Segnatamente, chiamati ora a difendersi innanzi al collegio dei giudici di via Poma – stante a suo tempo l’esclusione dell’aggravante dell’agevolazione mafiosa – sono Monica Bianchini e Carlo Formigoni, accusati di corruzione in concorso con Todaro junior, quest’ultimo fino al 2021 tecnico esterno incaricato di istruire le pratiche per la ricostruzione di edifici privati in alcuni comuni del cratere sismico virgiliano, Antonio Guerriero, per intestazioni fittizie di società, il 39enne reggiano Rocco Gualtieri, reggiano di 40 anni, un suo omonimo crotonese 44enne, e infine il 40enne Francesco Stigliano, questi ultimi tutti e tre alla sbarra per false fatturazioni. E in particolare, prendendo precipuamente in esame proprio quella assurta come la genesi inquirente della vicenda e aderente nella fattispecie la pratica edilizia risalente al 2014 per la ricostruzione di una porzione di immobile sito a Revere di proprietà dell’imputato Formigoni, Todaro ha specificato: «Avevo assunto quell’incarico in seguito all’apertura dell’istruttoria e visto che il committente si era mostrato molto indeciso circa l’iter da adottare, per non perdere tempo avevo così proposto, stupidamente, quale ditta esecutrice dei lavori quella di mio padre, non rivelando però per opportunità chi ne fosse il titolare. E ancora: «L’importo dei contributi era deciso e tracciato dalla struttura commissariale a seguito di apposito sopralluogo in situ e relazione del tecnico comunale da cui poi derivava l’ordinanza del sindaco, io non potevo intervenire in alcun modo sulla cifra stanziata, né tanto meno modificarla al rialzo. Quello che emerge dalle intercettazioni telefoniche sono solo mere millanterie. Frasi come “Faccio io, decido io” erano solo un modo sbruffone per mettermi in mostra agli occhi di mio papà, niente di più».

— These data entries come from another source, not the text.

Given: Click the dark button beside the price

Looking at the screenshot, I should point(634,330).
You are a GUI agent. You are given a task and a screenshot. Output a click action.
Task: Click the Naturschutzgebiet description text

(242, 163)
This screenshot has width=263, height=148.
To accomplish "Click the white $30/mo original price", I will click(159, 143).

E sempre in tale circostanza, si sarebbe inoltre registrata, stando al quadro accusatorio, una prima azione di “pressing” da parte del 39enne, sulla collega Bianchini al fine di indirizzare il committente privato, previa promessa di robusta rivalutazione del contributo regionale da stanziarsi per i lavori di ripristino, passato poi in effetti dagli iniziali 64mila euro a 146mila, ma rinunciando però alla ditta edile originariamente indicata per gli interventi in favore della Bondeno srls, quest’ultima come detto riconducibile di fatto a Todaro senior dietro il paravento di prestanome societari e “teste di legno”, e indicata dagli stessi nelle varie intercettazioni, come “l’azienda”. «Non ho saputo di chi era la società se non al momento in cui sono stata arrestata. Lì ho scoperto che era di Raffaele Todaro che io conoscevo solo come “geometra Antonio”, ha dichiarato in apertura di seduta l’imputata Bianchini.